Miecze japońskie

autor: Henryk Socha
wydanie: Bellona SA, 2015 r.
liczba stron: 192
format: 21 x 30 cm
oprawa: twarda

Książka ta jest konsekwentną kontynuacją pasji autora, jaką jest studiowanie historii miecza japońskiego i dzielenie się tą wiedzą. Jest to jego drugie książkowe podejście do miecza (w 2003 r. ukazała się „Miecze japońskie Nihontō”), Henryk Socha ma też stronę internetową ArtJapan i jest autorem innych książek w podobnych klimatach (np. o samurajskich rezydencjach czy o sake, na dzisiaj ma ich osiem).

Publikacja ma formę albumu. Zdjęcia są duże i wysokiej jakości, jest też mnóstwo ilustracji. Nawet marginesy są ozdobione grafikami (zdjęcia tsub, herby rodów samurajskich).
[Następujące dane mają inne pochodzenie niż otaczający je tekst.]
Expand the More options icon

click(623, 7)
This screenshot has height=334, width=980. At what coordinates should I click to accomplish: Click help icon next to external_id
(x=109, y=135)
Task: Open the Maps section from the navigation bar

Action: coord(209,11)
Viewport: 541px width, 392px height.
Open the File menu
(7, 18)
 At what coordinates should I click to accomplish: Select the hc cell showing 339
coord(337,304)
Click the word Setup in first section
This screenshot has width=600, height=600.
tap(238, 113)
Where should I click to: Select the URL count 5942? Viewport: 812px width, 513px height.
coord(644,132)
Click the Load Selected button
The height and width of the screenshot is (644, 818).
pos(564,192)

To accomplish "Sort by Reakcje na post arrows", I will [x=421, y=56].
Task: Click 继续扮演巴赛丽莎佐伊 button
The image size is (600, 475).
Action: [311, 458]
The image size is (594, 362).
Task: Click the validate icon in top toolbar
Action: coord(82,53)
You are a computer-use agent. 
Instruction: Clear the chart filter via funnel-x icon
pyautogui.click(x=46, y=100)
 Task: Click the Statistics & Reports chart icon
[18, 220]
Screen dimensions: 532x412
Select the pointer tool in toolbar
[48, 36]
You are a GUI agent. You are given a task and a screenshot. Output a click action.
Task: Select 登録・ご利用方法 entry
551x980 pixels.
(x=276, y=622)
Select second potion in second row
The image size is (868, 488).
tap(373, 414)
Treść nie jest soczysta w formie, jest rzeczowa, faktograficzna. Zawiera całość zagadnienia – historię Japonii, samurajów, a przede wszystkim samego miecza. Jak wyglądał w różnych okresach, jak zmieniał się. Jest technologia produkcji i dokładne opisane wszystkie elementy miecza. Są to informacje szczegółowe a jednocześnie zwięzłe.

Książka mogłaby być obszerniejsze (np. więcej o pochwach), ale wtedy mogłaby się bardziej „rozmyć” jako kompendium. To co zostało pokazane jest świetnie zrobione. Dużo miejsca (zdjęć w zbliżeniach) przeznaczono na oprawę mieczy (zdobienie).

Niewątpliwą wartością książki są nie tylko pokazane oryginalnych – i różnorodnych – egzemplarzy broni (bo to nie tylko katany, ale i wakizashi, i tanto), ale i dodatki po głównej części książki. Są to: konserwacja miecza, etykieta jego oglądania (wiedzieliście, że nie wolno kierować oddechu na wypolerowaną głownię?), certyfikacja, słownik terminologii miecza (polski i japoński), indeks znaków japońskich (nazwy prowincji, sygnatury).

Piękny album i czasem wracam do niego, nie tyle dla zgłębiania zgromadzonej wiedzy, co dla samej przyjemności oglądania zdjęć.